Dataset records

------------------------------------------------

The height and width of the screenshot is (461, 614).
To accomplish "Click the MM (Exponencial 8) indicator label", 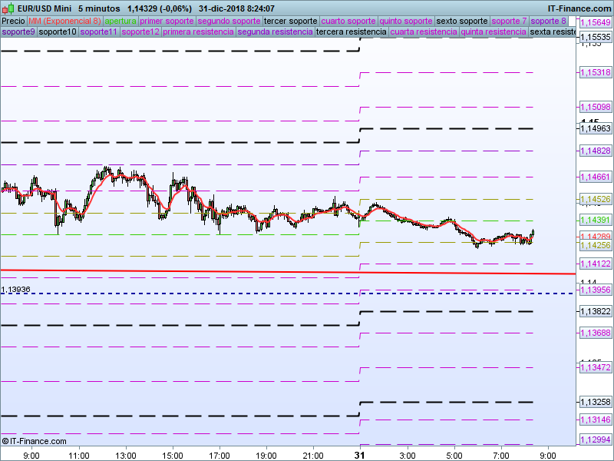I will 64,21.
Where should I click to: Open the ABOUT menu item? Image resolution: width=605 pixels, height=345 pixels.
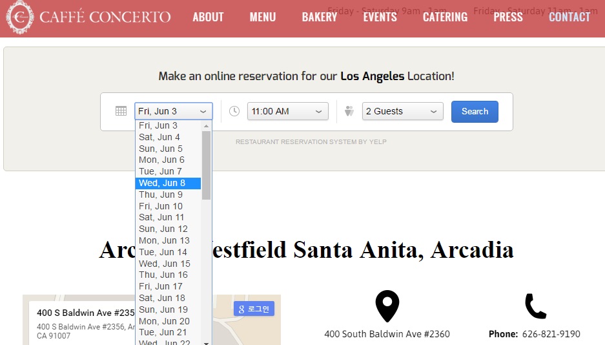coord(208,17)
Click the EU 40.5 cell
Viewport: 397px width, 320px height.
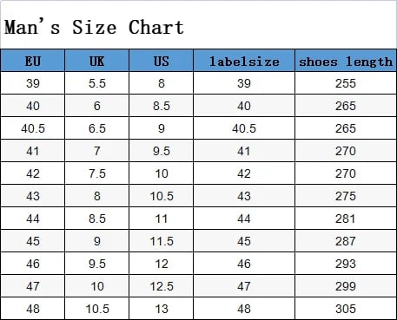[32, 128]
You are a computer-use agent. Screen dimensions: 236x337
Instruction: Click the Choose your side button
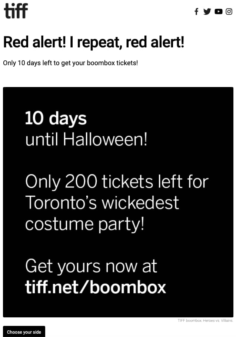(24, 331)
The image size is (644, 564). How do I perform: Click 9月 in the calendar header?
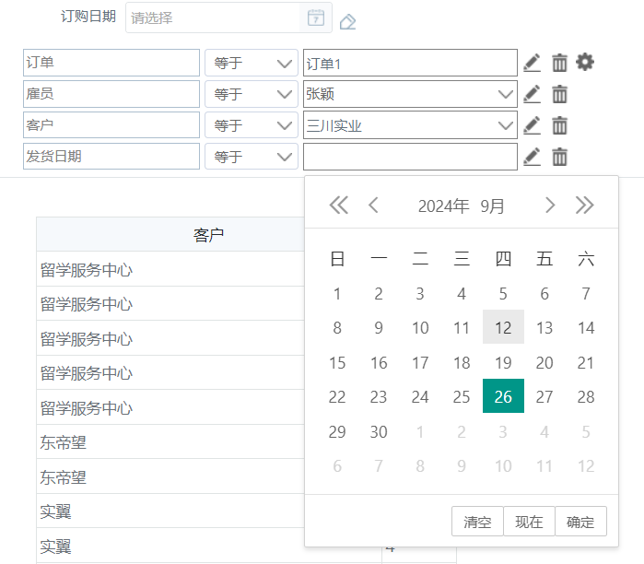click(492, 206)
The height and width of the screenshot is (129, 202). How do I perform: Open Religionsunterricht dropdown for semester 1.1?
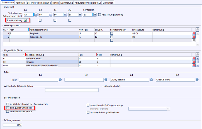35,15
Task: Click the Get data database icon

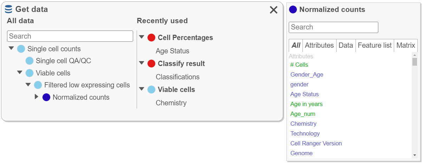Action: pos(9,9)
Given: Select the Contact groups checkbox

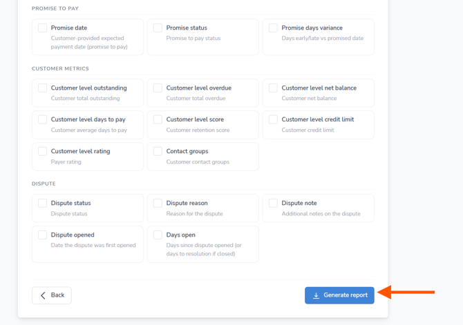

------------------------------------------------

== REQUIRED ACTION ==
Give again exactly the lines from the one holding "Click the EU 40.5 cell" to the final line of the records, both ends included; any pictures stay out.

== THE ANSWER ==
Click the EU 40.5 cell
Viewport: 397px width, 320px height.
[32, 128]
You are a computer-use agent. Screen dimensions: 236x337
Instruction: Click the Choose your side button
(24, 331)
The image size is (644, 564). How do I perform: Click 9月 in the calendar header?
click(492, 206)
The height and width of the screenshot is (129, 202). How do I perform: Open Religionsunterricht dropdown for semester 1.1?
35,15
Task: Click the Get data database icon

Action: pos(9,9)
Given: Select the Contact groups checkbox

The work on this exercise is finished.